- Excerpt to read -
Multivariate Behrens–Fisher problem

In statistics, the multivariate Behrens–Fisher problem is the problem of testing for the equality of means from two multivariate normal distributions when the covariance matrices are unknown and possibly not equal.

Let ${\displaystyle X_{ij}\sim {\mathcal {N}}_{p}(\mu _{i},\,\Sigma _{i})\ \ (j=1,\dots ,n_{i};\ \ i=1,2)\ }$ be independent random samples from two ${\displaystyle p}$-variate normal distributions with unknown mean vectors ${\displaystyle \mu _{i}}$ and unknown dispersion matrices ${\displaystyle \Sigma _{i}}$. The index ${\displaystyle i}$ refers to the first or second population, and the ${\displaystyle j}$th observation from the ${\displaystyle i}$th population is ${\displaystyle X_{ij}}$.

- Excerpted records -

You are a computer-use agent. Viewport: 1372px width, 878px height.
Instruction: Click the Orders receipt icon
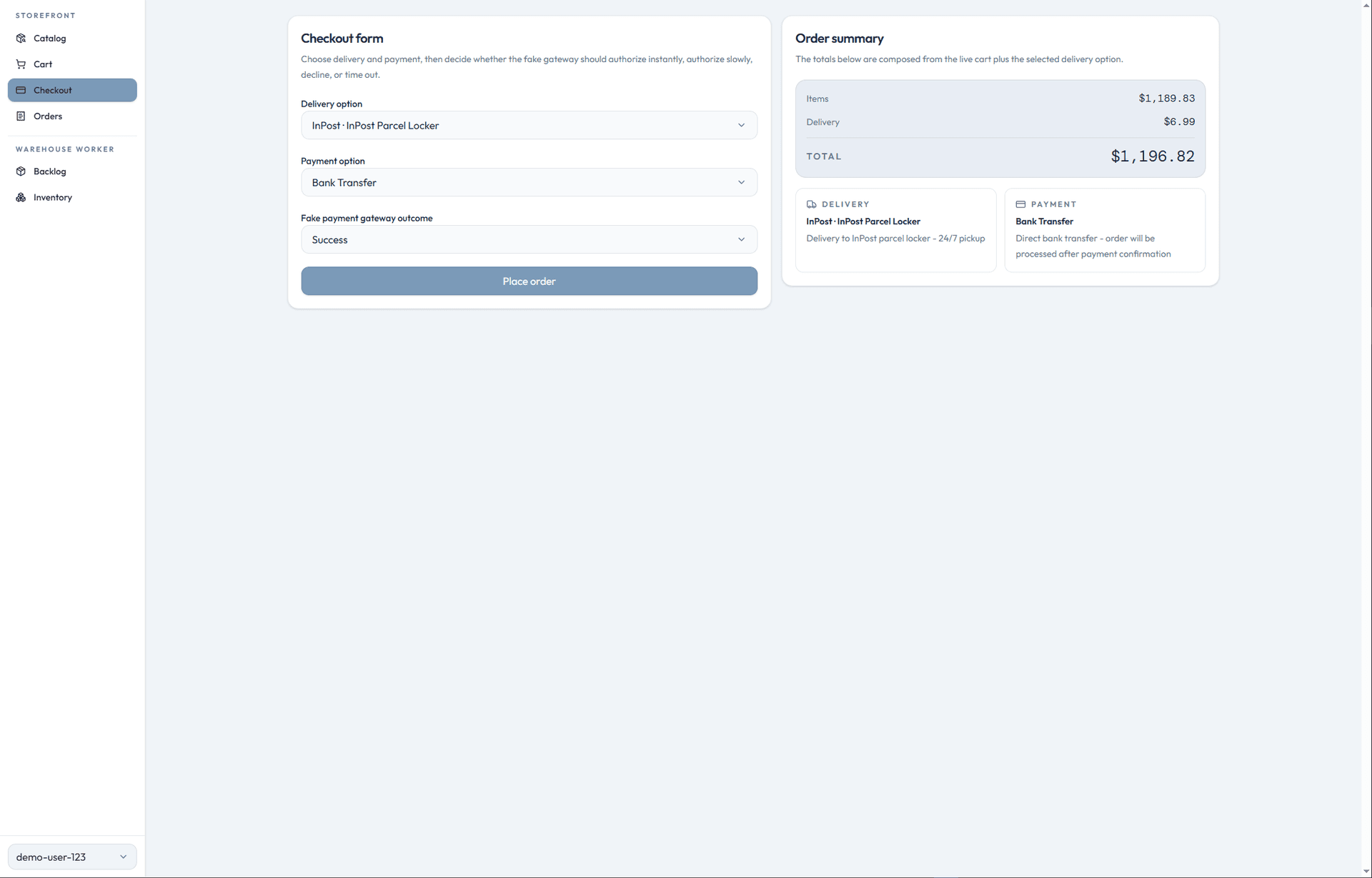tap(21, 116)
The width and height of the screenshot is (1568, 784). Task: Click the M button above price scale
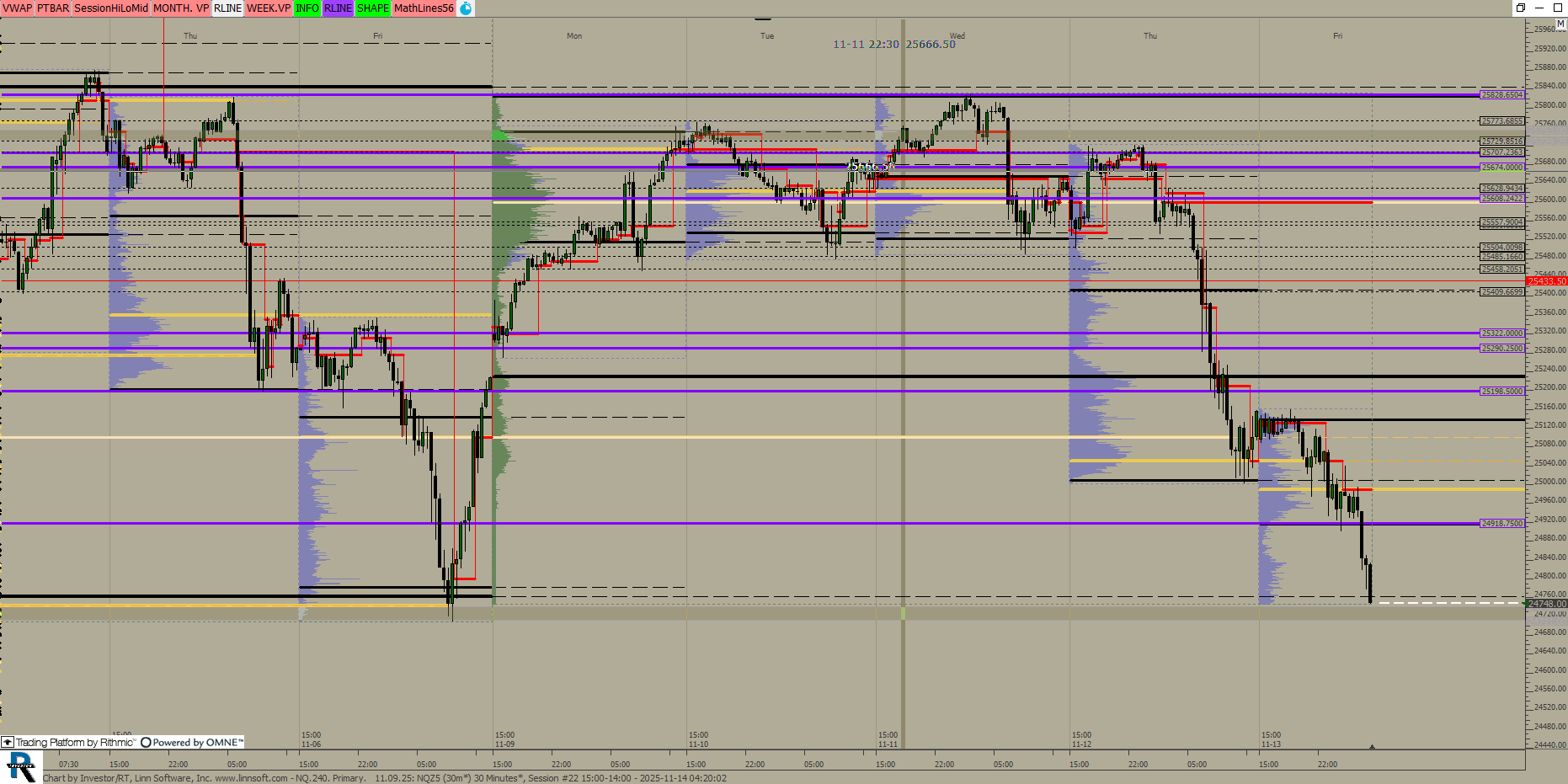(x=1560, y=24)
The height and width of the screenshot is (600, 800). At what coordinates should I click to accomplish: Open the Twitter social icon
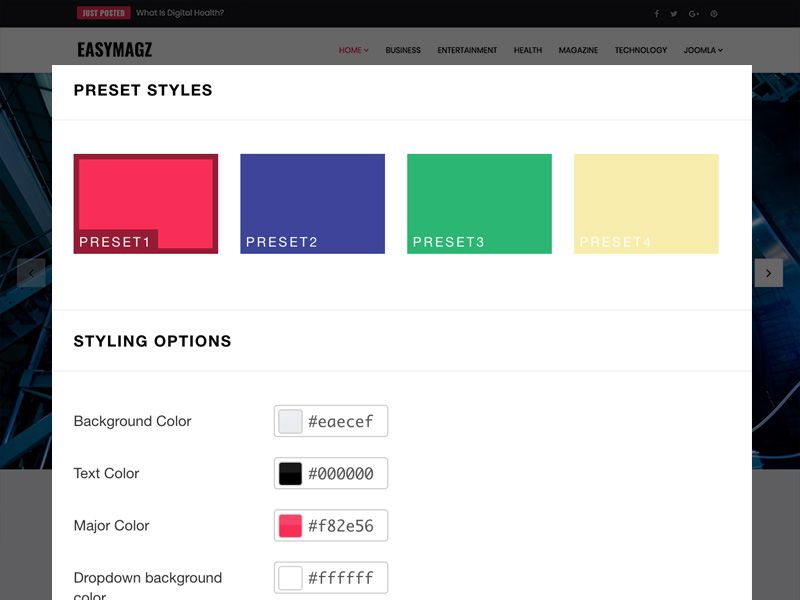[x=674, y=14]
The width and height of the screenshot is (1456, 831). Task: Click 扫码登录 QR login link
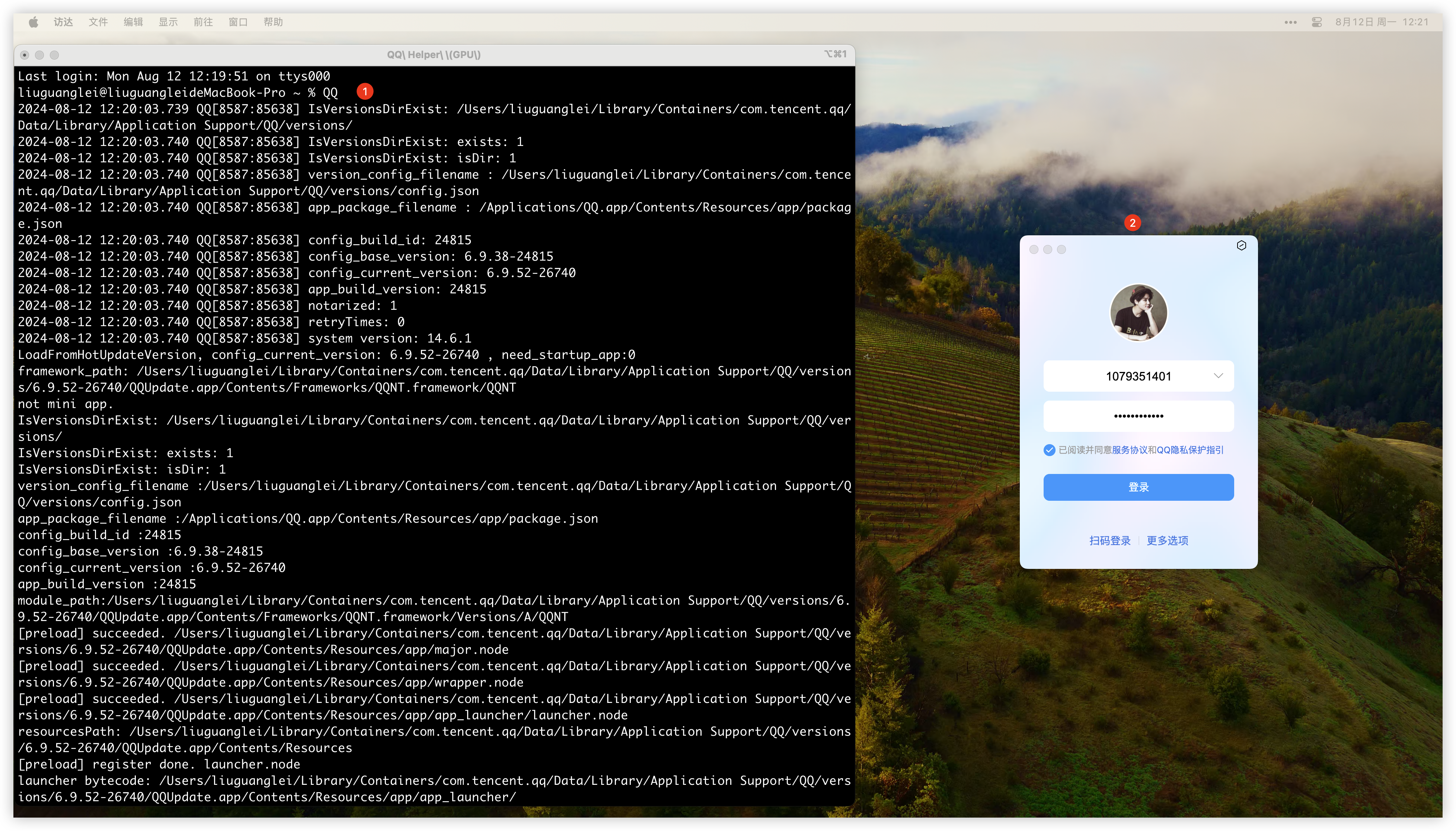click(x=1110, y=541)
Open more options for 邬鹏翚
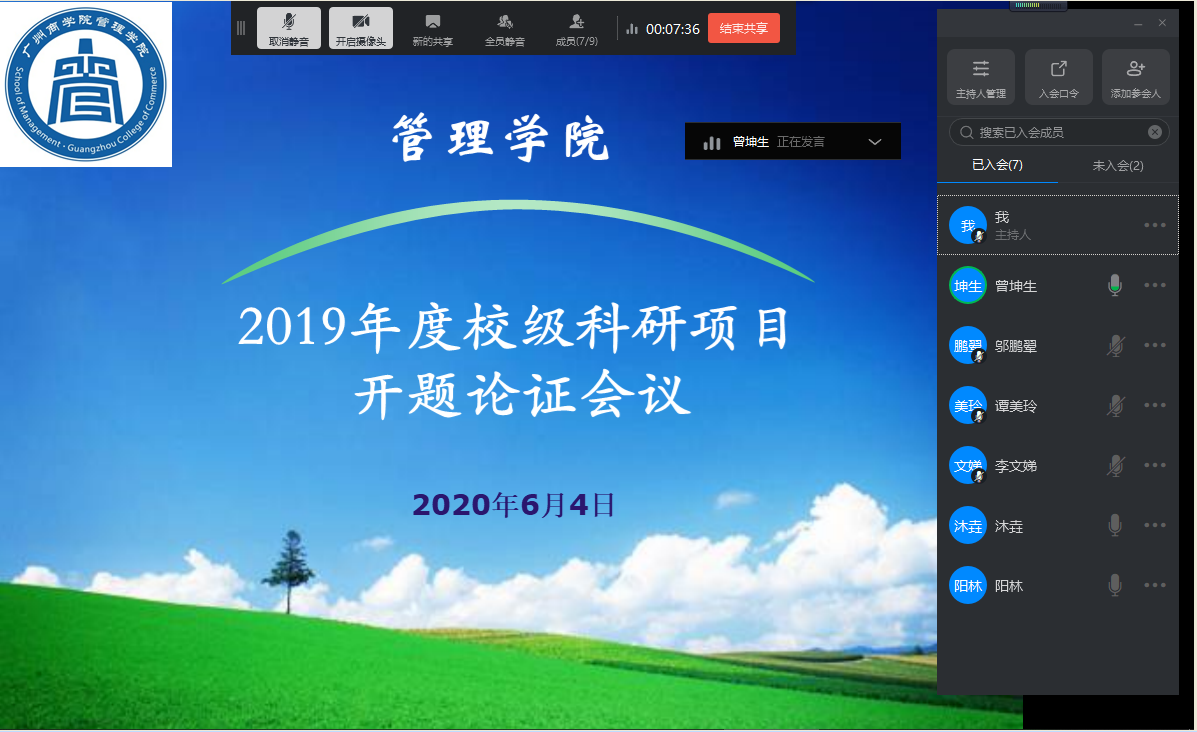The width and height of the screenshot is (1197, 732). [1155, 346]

- Objective A -
From the passage on the multivariate Behrens–Fisher problem, list each symbol whose meaning the text gives, along with that meaning.
- Objective B -
Resume the passage on the multivariate Behrens–Fisher problem after its last sentence.
The rows play no part in what follows.

- Expected output A -
- X_ij: the jth observation from the ith population
- p: the number of variates of the two normal distributions (they are p-variate)
- μ_i: the unknown mean vectors
- Σ_i: the unknown dispersion matrices
- i: the index for the first or second population
- j: the index for the observation within a population

- Expected output B -
The multivariate Behrens-Fisher problem is to to test the null hypothesis ${\displaystyle H_{0}}$ that the means are equal versus the alternative ${\displaystyle H_{1}}$ of non-equality:

${\displaystyle H_{0}:\mu _{1}=\mu _{2}\ \ {\text{vs}}\ \ H_{1}:\mu _{1}\neq \mu _{2}.}$

Define some statistics, which are used in the various attempts to solve the multivariate Behrens-Fisher problem, by

${\displaystyle {\begin{aligned}{\bar {X_{i}}}&={\frac {1}{n_{i}}}\sum _{j=1}^{n_{i}}X_{ij},\\A_{i}&=\sum _{j=1}^{n_{i}}(X_{ij}-{\bar {X_{i}}})(X_{ij}-{\bar {X_{i}}})',\\S_{i}&={\frac {1}{n_{i}-1}}A_{i},\\{\tilde {S_{i}}}&={\frac {1}{n_{i}}}S_{i},\\{\tilde {S}}&={\tilde {S_{1}}}+{\tilde {S_{2}}},\quad {\text{and}}\\T^{2}&=({\bar {X_{1}}}-{\bar {X_{2}}})'{\tilde {S}}^{-1}({\bar {X_{1}}}-{\bar {X_{2}}}).\end{aligned}}}$

The sample means ${\displaystyle {\bar {X_{i}}}}$ and sum-of-squares matrices ${\displaystyle A_{i}}$ are sufficient for the multivariate normal parameters ${\displaystyle \mu _{i},\Sigma _{i},\ (i=1,2)}$, so it suffices to perform inference be based on just these statistics. The distributions of ${\displaystyle {\bar {X_{i}}}}$ and ${\displaystyle A_{i}}$ are independent and are, respectively, multivariate normal and Wishart ^[1]:

${\displaystyle {\begin{aligned}{\bar {X_{i}}}&\sim {\mathcal {N}}_{p}\left(\mu _{i},\Sigma _{i}/n_{i}\right),\\A_{i}&\sim W_{p}(\Sigma _{i},n_{i}-1).\end{aligned}}}$

Since this is a generalization of the univariate Behrens-Fisher problem, it inherits all of the difficulties that arise in the univariate problem.

• W. F. Christensen and A. C. Rencher, "A comparison of type I error rates and power levels for seven solutions to the multivariate Beherns-Fisher problem", Communications in Statist. Simulation and Computation, 26 (1997), 1251-1273.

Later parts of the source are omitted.